Making Exposure Adjustments
This calculator is that it’s a one-size fits all solution (which is never perfect) so you may need to adjust based on your results. The calculator tries to determine the best settings to produce a neutral-ish exposure. Usually, this means the resulting image may look unnaturally bright (because you expect an image of a dark sky to look dark) but don’t fret, you can reduce the exposure brightness in post processing which also often reduces noise in the image.
If your exposure is unusably noisy, you may be limited by your equipment or need to enable your in-camera Long Exposure Noise Reduction. If the stars are still streaking as star trails, you may need to reduce your shutter time. Light pollution and moonlight can also make the exposure too bright and a slow lens (high f/number) will result in noisy images. While the settings suggested by the calculator are what I would use in 90% of my astrophotos, you’ll probably need to make some small adjustments. In order to develop a deeper understanding of how successful the exposure is, we usually cannot rely entirely on what the photo looks like on the back of the LCD.

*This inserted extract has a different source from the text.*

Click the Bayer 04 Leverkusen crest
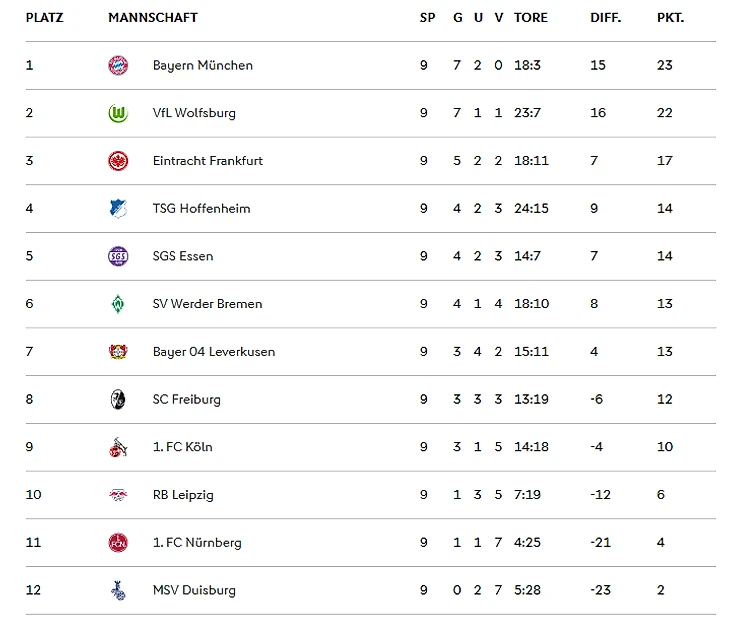[118, 351]

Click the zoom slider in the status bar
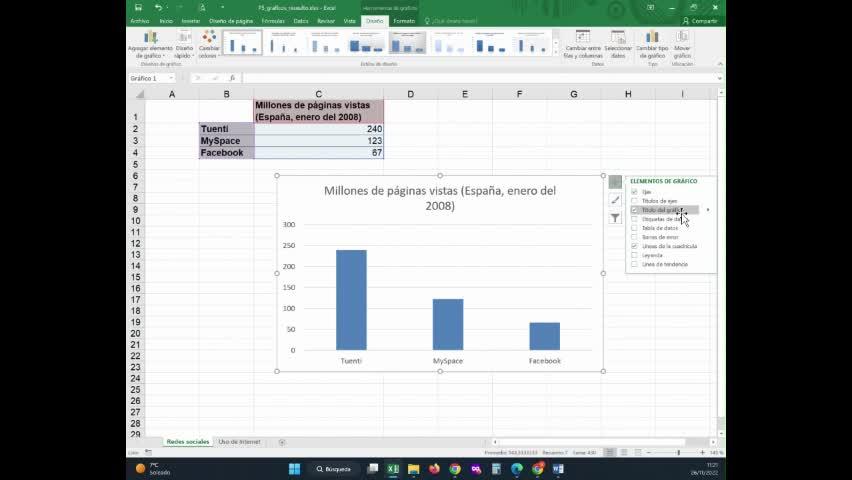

I recommend enabling the histogram view on your camera. Every digital camera is different, but all of them feature a way to view a graph of the exposure. The histogram is usually available by pressing “INFO” or “Display” or the Up/Down arrows when reviewing photos. It really depends on your camera so check your instruction manual. Typically we will desire a histogram that shows peaks toward the center of the graph from left to right. Sometimes this is not possible if you are using a relatively slow lens and you may be forced to expose to the left. Try to avoid underexposure at all costs. Exposure to the right is generally safe but is uncommon unless there is substantial light pollution in your photograph or if the moon is brightening the sky.
See below for examples of histograms for various exposures of the Milky Way, and how to adjust for them.
Try to push your camera to the limits of its light gathering capability without compromising quality. Check and re-check your image review, zoom in on the LCD to check focus, review the histogram for exposure information and re-compose your frame often. Once you find an exposure you like, you can usually maintain the same exposure throughout the night. If you’re consistently exposing to the left or underexposing, you may need to look for a better lens for astrophotography. Check out my guide on How to Pick a Lens for Milky Way Photography or see my best lens lists for Canon, Nikon and Fuji cameras. You can also print out this histogram guide along with the rest of my Nightscapes Quick Guide to Astrophotography.
About the Calculator:
The calculator uses the exact guidelines that I use to figure out my exposures. Here’s what’s happening in the background for all you math-heads.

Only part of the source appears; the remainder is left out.